From Ashes to Grace

A blog on grief, faith, and Huntington's Disease

The Day I Lost My Dad

It’s now been a full year since losing my dad, and there’s still so much I have to say about living with grief. I find myself carrying grief every day. It’s not as constant and overwhelming as it was in the very beginning, but it’s still there. Sometimes loud, sometimes quiet, always a companion. There are still moments everything hits me again all at once, and it feels like I’m brought right back to that first time I heard the words, “dad’s dead”.

That day was a very dark day. I still remember how I felt when I got that initial phone call when I was at work to come home. My parents’ neighbor had called me from my mom’s cell phone, and he didn’t say why I needed to come home, just that I needed to leave right away. I told him, “I can leave now, but I’m two hours away”. He said, “I know, you need to come home now”. I knew something really bad happened, and I was terrified that my worst fear had come true.

I’ll never forget having to call my brother, who I live with, and tell him that we needed to go home now. The way he immediately panicked asking me what happened, and I had no idea. Even though deep down, I knew. He asked me over and over, “What happened?? Is dad dead?” And I had no answers to give him, just that we needed to quickly pack our things, and drive two hours home.

When I got back to my apartment is when I found my brother pacing, and he told me in a panicked voice, “Dad’s dead. Dad’s dead”. I didn’t want to know what had really happened before driving two hours, but he had to find out. I immediately felt my head starting to spin, but I needed to get in the car and drive. I didn’t really have time yet to process what I just heard.

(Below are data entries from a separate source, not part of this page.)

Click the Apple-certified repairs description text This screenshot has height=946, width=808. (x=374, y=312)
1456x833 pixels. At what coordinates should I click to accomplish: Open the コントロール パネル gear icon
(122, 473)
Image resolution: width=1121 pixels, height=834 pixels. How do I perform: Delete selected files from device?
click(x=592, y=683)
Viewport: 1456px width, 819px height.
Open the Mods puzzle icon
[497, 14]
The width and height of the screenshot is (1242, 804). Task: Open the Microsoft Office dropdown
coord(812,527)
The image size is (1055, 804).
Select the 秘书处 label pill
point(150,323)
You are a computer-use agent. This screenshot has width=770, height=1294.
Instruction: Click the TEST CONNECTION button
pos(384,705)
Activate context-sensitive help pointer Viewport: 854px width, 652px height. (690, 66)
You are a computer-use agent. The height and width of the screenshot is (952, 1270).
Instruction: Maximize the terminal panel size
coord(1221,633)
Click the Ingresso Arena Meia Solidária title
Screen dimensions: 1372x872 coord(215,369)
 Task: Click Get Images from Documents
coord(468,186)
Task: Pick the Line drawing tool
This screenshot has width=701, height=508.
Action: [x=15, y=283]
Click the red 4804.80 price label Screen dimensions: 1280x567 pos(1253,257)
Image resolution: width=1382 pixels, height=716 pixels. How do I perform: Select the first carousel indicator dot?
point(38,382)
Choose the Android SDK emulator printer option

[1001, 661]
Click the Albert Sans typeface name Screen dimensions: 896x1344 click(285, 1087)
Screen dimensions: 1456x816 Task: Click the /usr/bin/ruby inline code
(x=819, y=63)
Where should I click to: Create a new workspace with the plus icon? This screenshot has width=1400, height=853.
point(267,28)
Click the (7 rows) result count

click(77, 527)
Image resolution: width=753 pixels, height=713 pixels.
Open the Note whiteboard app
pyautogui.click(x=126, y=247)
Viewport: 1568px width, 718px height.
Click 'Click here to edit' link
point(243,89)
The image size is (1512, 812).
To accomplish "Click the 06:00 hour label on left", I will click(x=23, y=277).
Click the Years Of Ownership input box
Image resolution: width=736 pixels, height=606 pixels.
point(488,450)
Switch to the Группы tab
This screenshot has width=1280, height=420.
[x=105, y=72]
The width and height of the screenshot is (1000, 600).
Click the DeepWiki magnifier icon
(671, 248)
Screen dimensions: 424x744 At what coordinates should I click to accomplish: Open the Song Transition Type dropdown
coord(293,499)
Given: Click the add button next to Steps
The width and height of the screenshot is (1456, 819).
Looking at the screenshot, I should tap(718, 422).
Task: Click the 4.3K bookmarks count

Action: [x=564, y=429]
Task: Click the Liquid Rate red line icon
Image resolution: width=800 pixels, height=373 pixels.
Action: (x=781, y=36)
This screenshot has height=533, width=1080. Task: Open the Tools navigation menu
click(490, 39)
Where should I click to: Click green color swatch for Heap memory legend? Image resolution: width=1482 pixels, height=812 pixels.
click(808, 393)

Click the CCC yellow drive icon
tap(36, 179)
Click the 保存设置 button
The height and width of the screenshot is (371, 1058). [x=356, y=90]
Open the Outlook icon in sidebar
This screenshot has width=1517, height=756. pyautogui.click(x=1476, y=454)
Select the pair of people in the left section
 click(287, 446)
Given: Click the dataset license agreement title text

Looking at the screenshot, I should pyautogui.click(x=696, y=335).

As I started throwing clothes in my bag, my brother kept asking, “Are you okay to drive??” I said, “I have to be”. So, we got in the car and headed east, the longest two hours of my life.

It was probably when we were about 15 minutes away and the “I’m so sorry for your loss” texts started to come in, which was when I first started to process what was actually happening. We pulled up to the house and walked in, all the windows were open and it was cold. I first saw my sister, and I heard my mom crying in the background. I hugged my sister in disbelief, and after a few moments, the tears started to pour out. Then I saw my mom, and we collapsed into each other’s arms as she kept yelling, “I’m so sorry, I’m so sorry”. “It’s not your fault”, I said to her in tears. My brothers were just sitting there and staring.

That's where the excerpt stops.